[Data extracted from a collection]
BEGIN
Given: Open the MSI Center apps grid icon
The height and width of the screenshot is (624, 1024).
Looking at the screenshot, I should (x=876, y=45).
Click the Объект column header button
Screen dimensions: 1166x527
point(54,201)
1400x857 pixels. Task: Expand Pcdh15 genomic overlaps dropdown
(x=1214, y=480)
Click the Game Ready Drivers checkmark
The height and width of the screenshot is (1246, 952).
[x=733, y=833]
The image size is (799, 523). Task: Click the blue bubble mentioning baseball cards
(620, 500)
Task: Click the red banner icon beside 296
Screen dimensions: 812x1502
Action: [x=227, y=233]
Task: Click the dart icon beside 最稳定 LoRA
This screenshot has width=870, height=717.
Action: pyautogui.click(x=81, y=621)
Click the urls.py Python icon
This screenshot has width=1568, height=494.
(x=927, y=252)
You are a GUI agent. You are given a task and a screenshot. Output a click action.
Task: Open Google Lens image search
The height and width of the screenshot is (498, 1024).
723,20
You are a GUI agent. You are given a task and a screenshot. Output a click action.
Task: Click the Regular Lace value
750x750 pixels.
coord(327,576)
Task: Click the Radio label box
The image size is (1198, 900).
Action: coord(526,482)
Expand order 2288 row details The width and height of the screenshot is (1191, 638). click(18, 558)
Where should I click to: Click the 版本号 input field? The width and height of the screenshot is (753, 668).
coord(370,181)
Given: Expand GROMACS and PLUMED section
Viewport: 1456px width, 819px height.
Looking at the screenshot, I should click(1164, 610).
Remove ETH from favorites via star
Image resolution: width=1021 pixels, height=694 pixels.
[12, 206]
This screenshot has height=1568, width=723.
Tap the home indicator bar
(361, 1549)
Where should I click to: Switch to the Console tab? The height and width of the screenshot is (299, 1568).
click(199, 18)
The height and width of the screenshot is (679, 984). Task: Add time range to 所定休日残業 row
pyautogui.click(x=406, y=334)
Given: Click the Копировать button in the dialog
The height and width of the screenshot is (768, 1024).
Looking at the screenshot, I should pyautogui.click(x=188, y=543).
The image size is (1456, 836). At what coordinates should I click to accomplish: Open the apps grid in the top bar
END
Above are the records; copy every line in them that holds the word "beside".

Written solution:
Task: Click the red banner icon beside 296
Task: Click the dart icon beside 最稳定 LoRA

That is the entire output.